In vivo and in vitro percutaneous absorption of cancer preventive flavonoid apigenin in different vehicles in mouse skin.

PURPOSE

In vivo and in vitro percutaneous absorption of apigenin was investigated in three vehicles previously used in cancer prevention studies to determine the drug delivery properties for optimal chemo-preventive activity.

METHODS

In vivo percutaneous absorption of apigenin on SENCAR mice was studied with DMSO and acetone/DMSO (A/D, 4:1) vehicle. In vitro percutaneous absorption studies used whole mouse skin, without subcutaneous fat, mounted on Franz diffusion cells with 37 degrees C Dulbecco's phosphate-buffered saline as the receptor fluid.

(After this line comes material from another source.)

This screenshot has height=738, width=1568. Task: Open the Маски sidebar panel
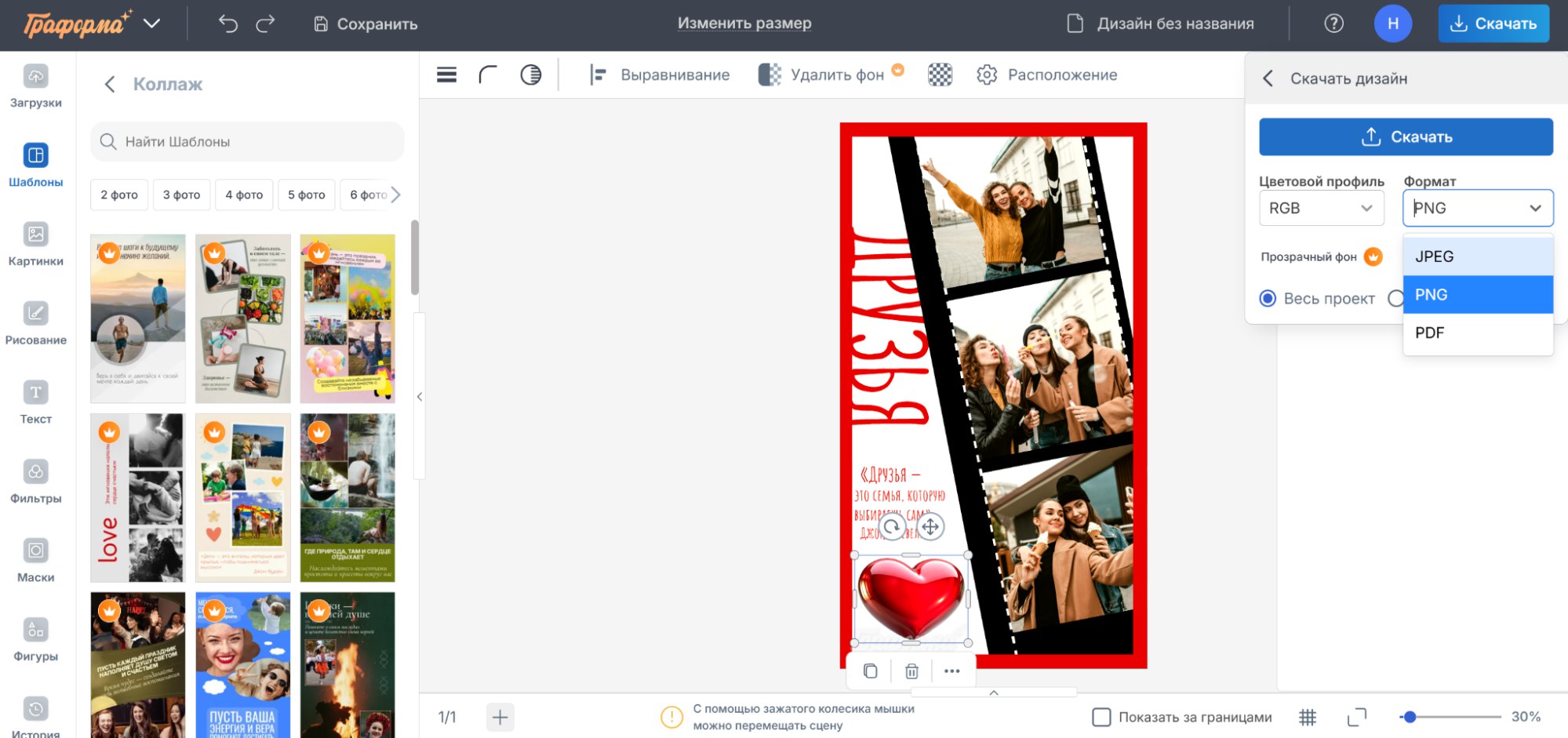(36, 560)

The skin was treated with [G-3H]-apigenin in DMSO, A/D (4:1), or propylene glycol/DMSO (PG/D, 4:1).

RESULTS

Apigenin uptake by epidermal cells and distribution in epidermis following in vivo topical treatment in two vehicles was in the order of A/D > DMSO, while apigenin distribution in dermis and subcutaneous fat was not different between DMSO and A/D. Total apigenin absorption in mouse skin in vitro was in the order of A/D > DMSO > PG/D. However, apigenin sub-tissue distribution within epidermis determined by tape-stripping and by determination of apigenin in dermal and epidermal tissue indicated that DMSO delivered more apigenin into viable epidermis than A/D while A/D deposited more apigenin in the stratum corneum. Apigenin absorption in mouse skin with DMSO or A/D showed saturation kinetics while apigenin in PG/D showed very low absorption initially and non-saturated absorption in a period of 6 hr. HPLC-scintillation profiles of in vitro samples showed no evidence of apigenin metabolism in mouse skin.

CONCLUSIONS

Delivering apigenin into viable epidermis appears to be a necessary property for an apigenin formulation to be effective in skin cancer prevention.